The absence of a written curse (which some, naturally, believe has
been suppressed by ‘the authorities') has done nothing to stem the idea that Tutankhamen first killed Carnarvon, and then went on to kill others. For example:
Tutankhamen is the key figure in the curse which has, to date [1975], cost the lives of at least three dozen scientists, archaeologists and scholars …Tutankhamen was only the front man for a cabal of priests. His real importance stems from the relatively late discovery of his tomb, which, unlike those of other pharaohs, had not been plundered, and from the fact that a series of mysterious deaths followed the grave's excavation. The curse of the pharaohs then began to excite scientists for the first time.
19
The number of curse victims varies from account to account, but the list generally includes the following:
•
George Edward Stanhope Molyneux Herbert, 5th Earl of Carnarvon:
his story has already been told. Died in 1923, aged fifty-seven.
•
Prince Ali Kemal Fahmy Bey
: a visitor to the tomb. Shot by his wife, ‘The Tragic Princess', in a corridor of the Savoy Hotel, London. Died in 1923, aged twenty-three.
•
Aubrey Herbert:
half-brother to Lord Carnarvon. Had his teeth extracted in a misguided attempt to cure his blindness, and blood poisoning soon followed. Died in 1923 aged forty-three.
•
Hugh Evelyn-White:
an archaeologist and classicist at Leeds University, who committed suicide leaving a note blaming his death on an unspecified curse. Died in 1924, aged forty.
•
Georges Bénédite:
Head of the Department of Antiquities at the Louvre Museum, Paris. Fell after seeing the tomb (a stroke?). Died in 1926, aged sixty-nine.
•
Arthur Mace:
Assistant Keeper in the Department of Egyptian
Antiquities, Metropolitan Museum of Art, New York, and Carter's colleague and co-author. Retired on the grounds of ill-health before the tomb could be fully emptied. Died in 1928, aged fifty-three.
•
Richard Bethell
: a member of the committee of the Egypt Exploration Society who acted as Carter's assistant secretary during the 1923 – 4 excavation season. Died of natural causes in the Bath Club in 1929, aged forty-six.
•
Mervyn Herbert
: half-brother to Lord Carnarvon. Contracted ‘malarial pneumonia'. Died in 1929 aged forty-six.
•
Richard Bethell, Lord Westbury:
father of Richard Bethell.
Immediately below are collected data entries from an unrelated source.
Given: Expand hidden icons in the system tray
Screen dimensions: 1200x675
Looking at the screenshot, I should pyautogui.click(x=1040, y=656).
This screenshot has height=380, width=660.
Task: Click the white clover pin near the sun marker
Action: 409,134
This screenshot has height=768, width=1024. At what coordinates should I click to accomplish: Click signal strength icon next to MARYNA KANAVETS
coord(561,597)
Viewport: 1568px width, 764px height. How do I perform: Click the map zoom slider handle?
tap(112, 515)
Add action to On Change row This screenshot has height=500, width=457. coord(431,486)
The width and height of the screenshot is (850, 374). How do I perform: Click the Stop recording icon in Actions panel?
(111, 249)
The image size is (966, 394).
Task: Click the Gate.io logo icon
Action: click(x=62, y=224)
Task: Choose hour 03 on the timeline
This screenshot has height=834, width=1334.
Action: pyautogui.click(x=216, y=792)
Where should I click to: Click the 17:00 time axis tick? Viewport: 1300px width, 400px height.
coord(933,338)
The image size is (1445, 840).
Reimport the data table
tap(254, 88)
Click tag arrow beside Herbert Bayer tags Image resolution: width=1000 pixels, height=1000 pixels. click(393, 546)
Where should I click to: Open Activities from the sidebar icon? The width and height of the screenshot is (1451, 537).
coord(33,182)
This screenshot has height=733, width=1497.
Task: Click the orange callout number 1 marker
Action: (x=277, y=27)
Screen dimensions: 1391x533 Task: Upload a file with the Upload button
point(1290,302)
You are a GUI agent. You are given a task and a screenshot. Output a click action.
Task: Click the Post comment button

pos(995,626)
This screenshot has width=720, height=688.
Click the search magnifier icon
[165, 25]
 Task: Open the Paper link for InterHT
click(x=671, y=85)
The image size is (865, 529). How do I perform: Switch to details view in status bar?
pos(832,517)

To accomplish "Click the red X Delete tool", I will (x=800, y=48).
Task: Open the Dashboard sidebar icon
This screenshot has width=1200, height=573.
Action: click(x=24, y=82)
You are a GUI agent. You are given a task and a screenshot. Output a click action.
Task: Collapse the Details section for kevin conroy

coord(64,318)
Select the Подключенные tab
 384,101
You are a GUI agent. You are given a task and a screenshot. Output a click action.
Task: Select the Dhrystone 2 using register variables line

Committed suicide by throwing himself out of a window following his son's death. On the way to the cemetery his hearse ran over an eight-year-old child, killing him. Neither Lord Westbury nor the unfortunate child is known to have entered Tutankhamen's tomb. Died in 1930, aged seventy-eight.
•
Albert Lythgoe
: Egyptologist at the Metropolitan Museum of Art, New York . Died in 1934, aged sixty-six:
In Boston last week wintry winds whined around the Massachusetts General Hospital but their mournful sound went unheard by a tall thin patient who lay at death's door. The critical illness of Albert Morton Lythgoe, 66, made headlines in newspapers the length & breadth of the land, not because he was once Curator of Egyptology in Manhattan's Metropolitan Museum of Art, but because ten years ago he saw opened the sarcophagus of a footling little man named TutankhAmen who ruled Egypt 13 centuries before Christ. Was it not written: ‘Here lies the great King and whoso disturbs this tomb, on him may the curse of the Pharaoh rest'?
Dr. Lythgoe's wife ordered the hospital not to disclose the nature of his illness. But when the Press, eager to build up a
‘curse' story labelled his malady ‘mysterious,' friends promptly revealed that Dr. Lythgoe had cerebral arteriosclerosis, the by no means rare condition of hardening of the brain arteries.